Una raíz aérea desciende por la oquedad de su tronco, enraíza y genera un cuerpo nuevo mientras el viejo que lo rodea seca y cae. Un rebrote de cepa, el acodo de una rama… Múltiples y asombrosas son las formas de reproducción asexual que despliega esta especie de taxácea que le han servido para sobrevivir desde el Jurásico. Y es que un mismo ejemplar de tejo puede llegar a vivir hasta cuatro, cinco mil años. Cuatrocientos mil cuenta uno de los artefactos más antiguos de fabricación humana que se conoce. Adivinen: una punta de lanza de madera de tejo.
El de Bermiego, en Quirós, conocido como Tejo de la Iglesia (Teixu l´Iglesia), es monumento natural desde 1995; se estima que supera el millar de años. Como él, otros tantos ejemplares se sitúan junto a capillas e iglesias en el Principado, al igual que en otras zonas, especialmente de la cordillera Cantábrica. Una tradición, la de plantar tejos en lugares de culto, de origen prerromana y precristiana, gustada no solo por pueblos que habitaban la península ibérica, sino también en otros países europeos, como Francia, Irlanda o Gran Bretaña. Tan arraigada y remota costumbre, que, en ocasiones, antes que la iglesia estaba el tejo.

Los eburones, la gente del tejo
Los astures, denominación que usaban los romanos para referirse a los pueblos celtas del noroeste peninsular, consideraban al tejo un árbol sagrado. Bajo sus ramas se celebraban reuniones en las que se tomaban las decisiones importantes; tanto que se tenían por sagradas por acordarse a su sombra. Algunas tribus celtas estaban tan arraigadas al tejo que debían a él su propio nombre. Es el caso de los eburones, ya mencionados por Julio César y Estrabón, cuya denominación (de eburo, que significa en lengua céltica tejo), les valió ser considerados como la gente del tejo, creyéndose que pudieron vivir en las tejedas, en plataformas sobre los árboles o al amparo de sus troncos huecos. Usaban su madera, elástica y resistente, para fabricar sus arcos, y su veneno como forma de suicidio ritual, según reza la leyenda. Vivían entre las orillas del Rin y el Mosa, pero también en el norte peninsular el veneno de tejo era usado como medio de autosacrificio ante la inminente esclavización por Roma.
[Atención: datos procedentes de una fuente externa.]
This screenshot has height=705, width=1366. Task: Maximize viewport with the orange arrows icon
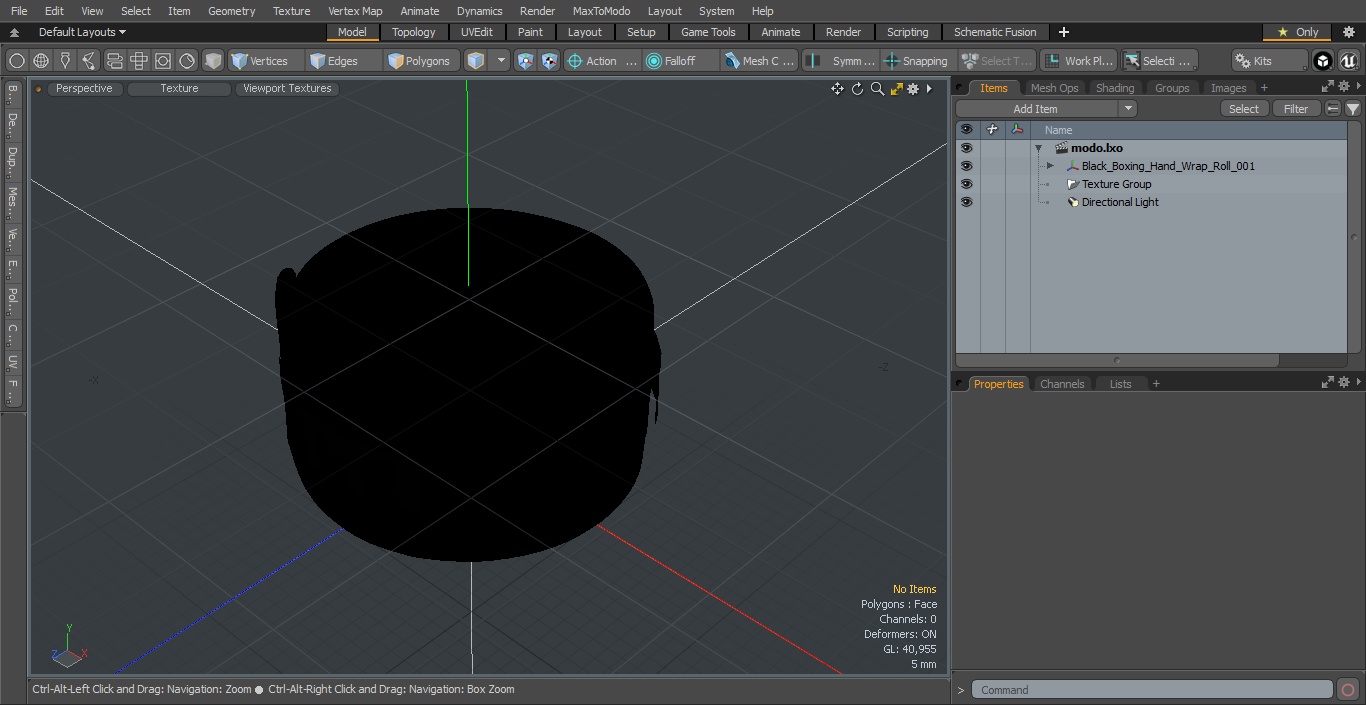[x=896, y=89]
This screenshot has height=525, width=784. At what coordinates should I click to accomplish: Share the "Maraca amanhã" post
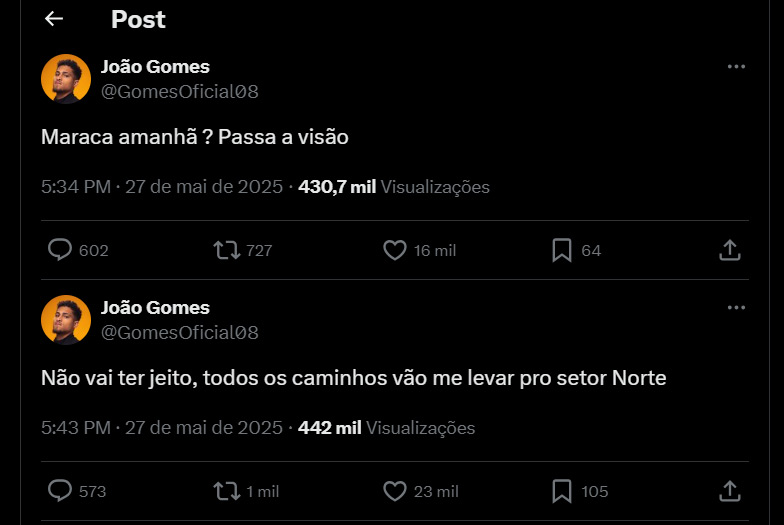[x=730, y=250]
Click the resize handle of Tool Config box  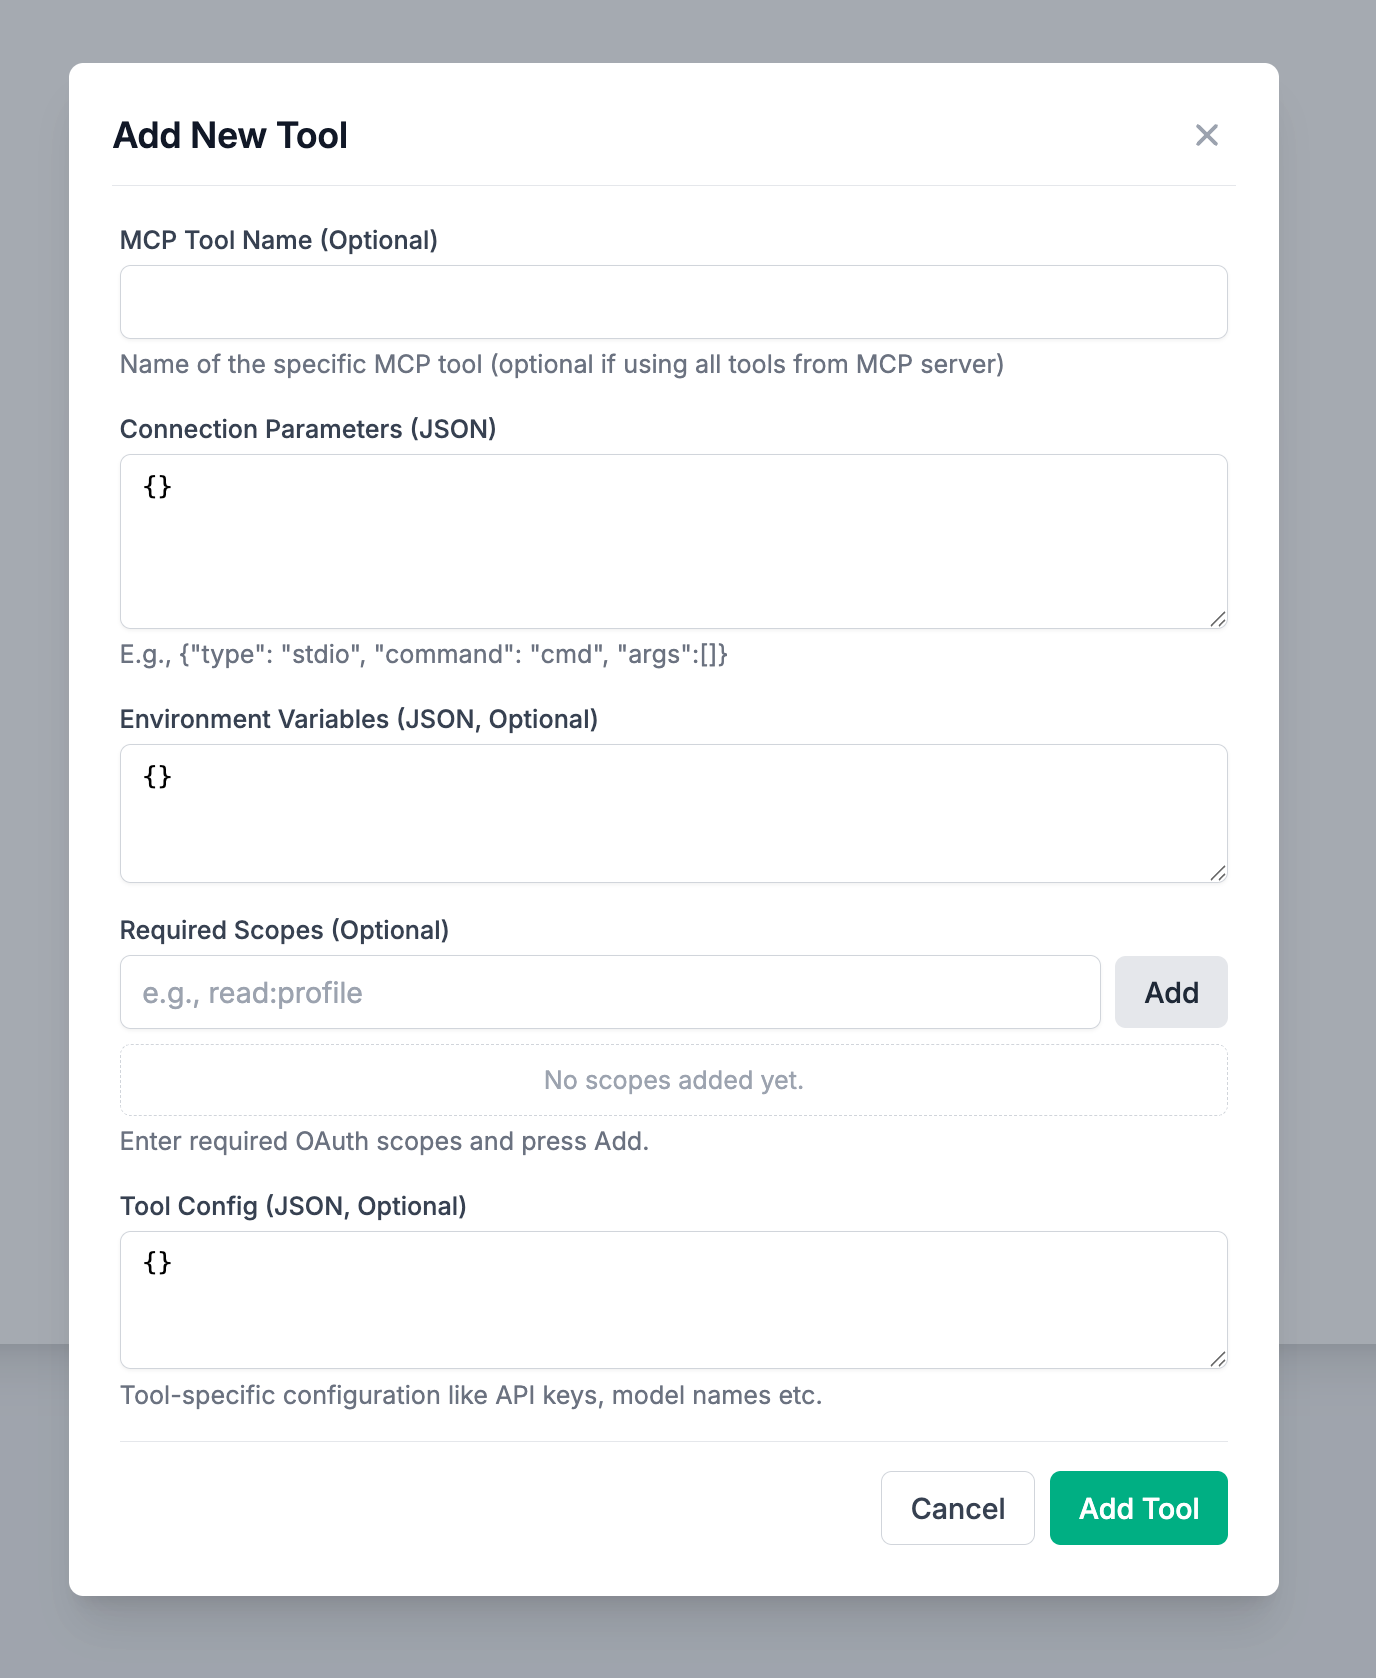point(1218,1360)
La ambivalencia del tejo: el árbol de la vida y la muerte
La responsable de su toxicidad es la taxina, un tipo de alcaloide que en determinadas dosis puede causar la muerte y que está presente en casi todas sus partes. Esta característica letal, la costumbre ancestral de fabricar con su madera flechas y lanzas ungidas con su veneno y la que aún persiste de plantarlo en cementerios, ha llevado al tejo a ser considerado árbol de la muerte. Y en una extraordinaria contradicción, al mismo tiempo, el árbol de la vida. No solo esto por su asombrosa longevidad, sino porque sus principios activos poseen propiedades curativas.
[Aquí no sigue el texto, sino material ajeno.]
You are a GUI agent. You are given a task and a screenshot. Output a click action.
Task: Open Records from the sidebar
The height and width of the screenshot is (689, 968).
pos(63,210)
El tejo de Bermiego protagoniza la ambientación de La noche que sonaron las campanas
Siempre rodeado de leyendas, sagrado para los celtas y usado por sus druidas para adivinar el futuro y en primitivos aquelarres, el árbol de la vida y de la muerte que crece de arriba abajo es símbolo de identidad del pueblo asturiano. Hay que ascender cuatro kilómetros de sinuosas curvas y emprender una caminata desde el pueblo de Bermiego para cobijarse a la sombre del Tejo de la Iglesia, uno de los más reconocidos de Asturias y cuya atmósfera contagia toda la tradición mitológica de este gigante milenario que se posa a la falda occidental de la sierra del Aramo.
En La noche que sonaron las campanas, publicada por la editorial NdeNovela, el tejo es uno de los grandes protagonistas. Un personaje que, sin ser de carne y hueso, habla de la tradición, la historia y las creencias de una tierra que merece ser descubierta más allá de los itinerarios concurridos. Sirva de pretexto la ficción para conocer las historias que encierra el tejo y aproximarse a su valor cultural, natural y científico.